Screenshot grounding data

__________

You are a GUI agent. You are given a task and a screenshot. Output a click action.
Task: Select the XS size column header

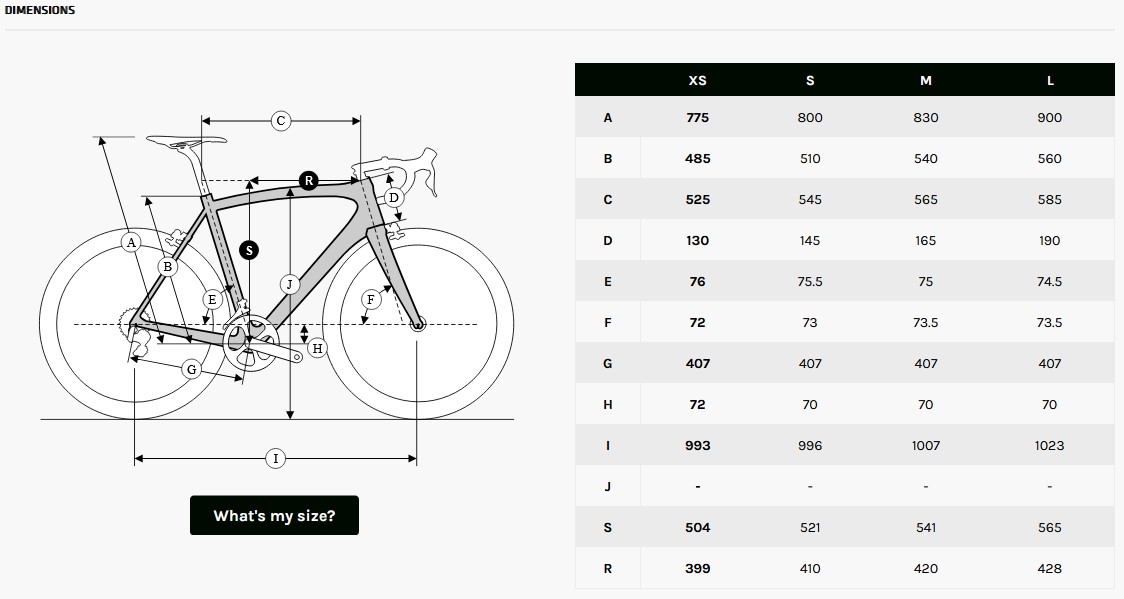[x=698, y=81]
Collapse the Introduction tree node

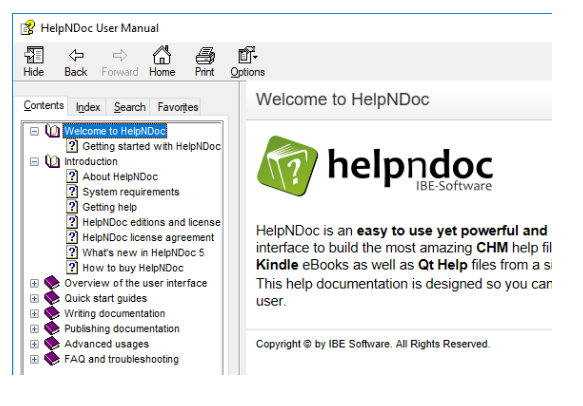tap(34, 162)
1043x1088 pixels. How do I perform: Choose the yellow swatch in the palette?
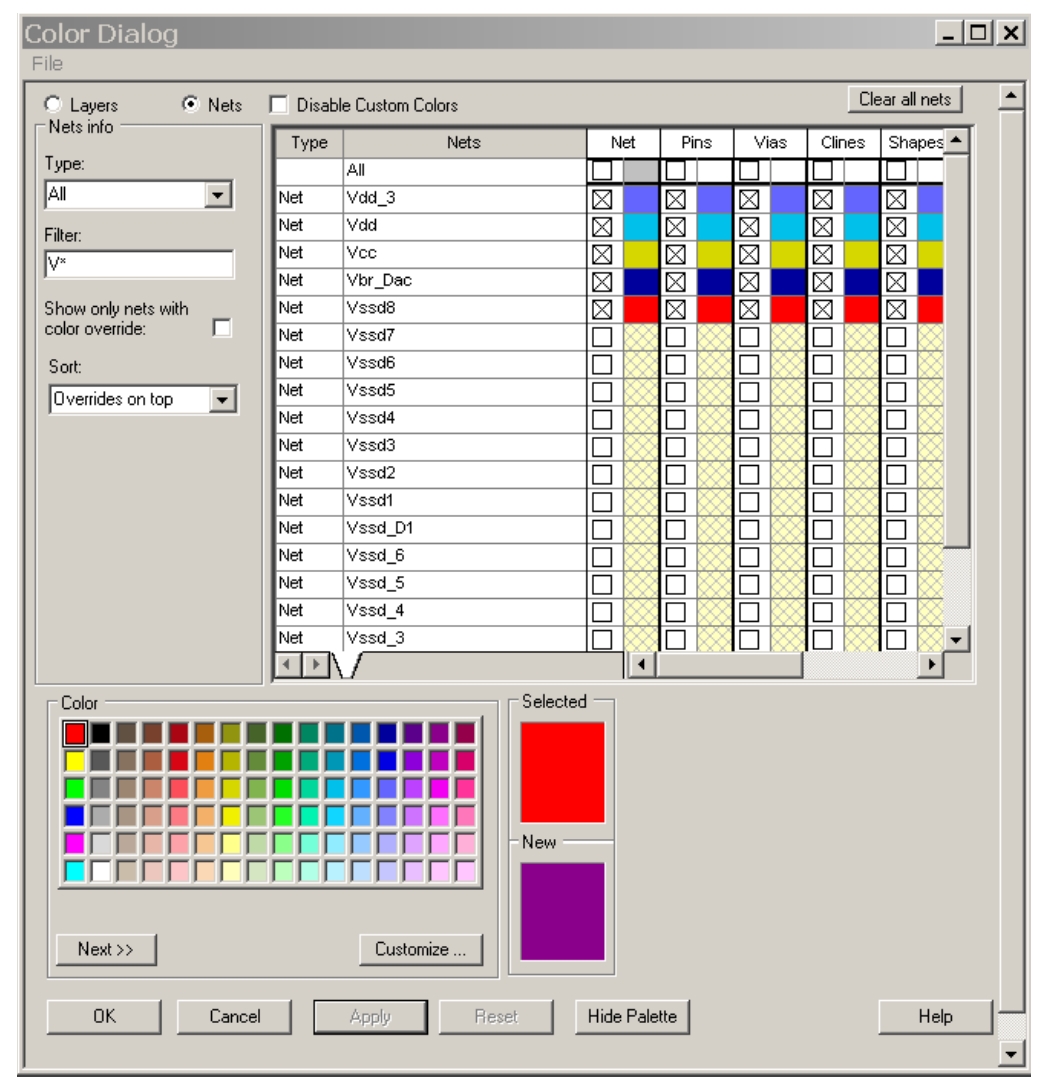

__________

◆ **Instructions to follow**
Every entry above needs to be duplicated precisely, and none of the pictures should appear.

◆ **Written solution**
You are a GUI agent. You are given a task and a screenshot. Output a click action.
Task: Select the XS size column header

[x=698, y=81]
Collapse the Introduction tree node

tap(34, 162)
1043x1088 pixels. How do I perform: Choose the yellow swatch in the palette?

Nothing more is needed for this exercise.